Starting at the top of the data and ending with the line that holds "Task: Click the object", transcribe each line exactly; include both ends.

### Data
◇ ◇ ◇ ◇ ◇ ◇ ◇

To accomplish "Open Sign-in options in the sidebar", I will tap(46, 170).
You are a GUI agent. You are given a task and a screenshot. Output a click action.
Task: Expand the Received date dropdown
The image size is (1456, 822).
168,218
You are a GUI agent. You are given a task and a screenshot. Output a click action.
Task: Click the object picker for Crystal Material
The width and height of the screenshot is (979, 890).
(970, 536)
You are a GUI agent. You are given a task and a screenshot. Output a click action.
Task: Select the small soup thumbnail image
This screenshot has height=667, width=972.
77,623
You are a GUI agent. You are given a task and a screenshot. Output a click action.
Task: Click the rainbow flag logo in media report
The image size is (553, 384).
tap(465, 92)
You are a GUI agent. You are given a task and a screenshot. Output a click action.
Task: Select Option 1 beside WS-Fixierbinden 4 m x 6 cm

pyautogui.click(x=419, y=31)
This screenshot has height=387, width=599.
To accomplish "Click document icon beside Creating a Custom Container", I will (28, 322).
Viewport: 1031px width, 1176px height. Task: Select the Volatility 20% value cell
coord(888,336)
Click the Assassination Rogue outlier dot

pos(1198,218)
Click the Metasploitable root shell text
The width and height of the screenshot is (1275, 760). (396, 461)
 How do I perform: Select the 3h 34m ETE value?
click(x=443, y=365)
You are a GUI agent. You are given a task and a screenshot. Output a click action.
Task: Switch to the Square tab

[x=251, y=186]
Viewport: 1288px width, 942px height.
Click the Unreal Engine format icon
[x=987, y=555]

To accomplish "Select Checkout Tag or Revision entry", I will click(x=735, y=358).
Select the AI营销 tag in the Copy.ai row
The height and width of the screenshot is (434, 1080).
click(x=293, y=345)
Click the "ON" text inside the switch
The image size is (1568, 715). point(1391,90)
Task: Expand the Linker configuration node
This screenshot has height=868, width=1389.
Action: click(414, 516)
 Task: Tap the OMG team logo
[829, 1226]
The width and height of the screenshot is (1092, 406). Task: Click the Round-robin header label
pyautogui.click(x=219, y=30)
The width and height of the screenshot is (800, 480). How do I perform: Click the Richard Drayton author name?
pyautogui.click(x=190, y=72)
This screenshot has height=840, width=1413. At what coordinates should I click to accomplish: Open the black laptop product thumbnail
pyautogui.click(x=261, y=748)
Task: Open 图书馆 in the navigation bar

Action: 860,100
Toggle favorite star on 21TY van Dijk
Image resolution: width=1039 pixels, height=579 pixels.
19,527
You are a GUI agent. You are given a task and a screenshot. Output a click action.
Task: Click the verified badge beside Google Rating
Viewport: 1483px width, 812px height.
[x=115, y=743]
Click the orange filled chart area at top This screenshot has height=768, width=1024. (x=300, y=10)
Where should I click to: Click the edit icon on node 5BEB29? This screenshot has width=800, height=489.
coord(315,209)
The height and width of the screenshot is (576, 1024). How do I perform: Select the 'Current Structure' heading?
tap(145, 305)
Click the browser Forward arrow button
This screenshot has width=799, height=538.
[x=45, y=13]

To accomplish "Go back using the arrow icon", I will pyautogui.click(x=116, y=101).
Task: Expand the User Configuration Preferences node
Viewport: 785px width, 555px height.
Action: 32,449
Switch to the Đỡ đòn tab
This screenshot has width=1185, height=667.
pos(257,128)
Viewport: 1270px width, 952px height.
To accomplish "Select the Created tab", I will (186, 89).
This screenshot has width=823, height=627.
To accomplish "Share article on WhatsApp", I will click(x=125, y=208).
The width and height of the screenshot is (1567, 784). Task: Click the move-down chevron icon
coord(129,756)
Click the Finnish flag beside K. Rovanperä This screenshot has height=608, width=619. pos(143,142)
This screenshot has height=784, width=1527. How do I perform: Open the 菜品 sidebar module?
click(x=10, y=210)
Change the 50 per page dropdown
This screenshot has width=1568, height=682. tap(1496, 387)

◇ ◇ ◇ ◇ ◇ ◇ ◇

### Output of the task
To accomplish "Open Sign-in options in the sidebar", I will tap(46, 170).
You are a GUI agent. You are given a task and a screenshot. Output a click action.
Task: Expand the Received date dropdown
The image size is (1456, 822).
168,218
You are a GUI agent. You are given a task and a screenshot. Output a click action.
Task: Click the object picker for Crystal Material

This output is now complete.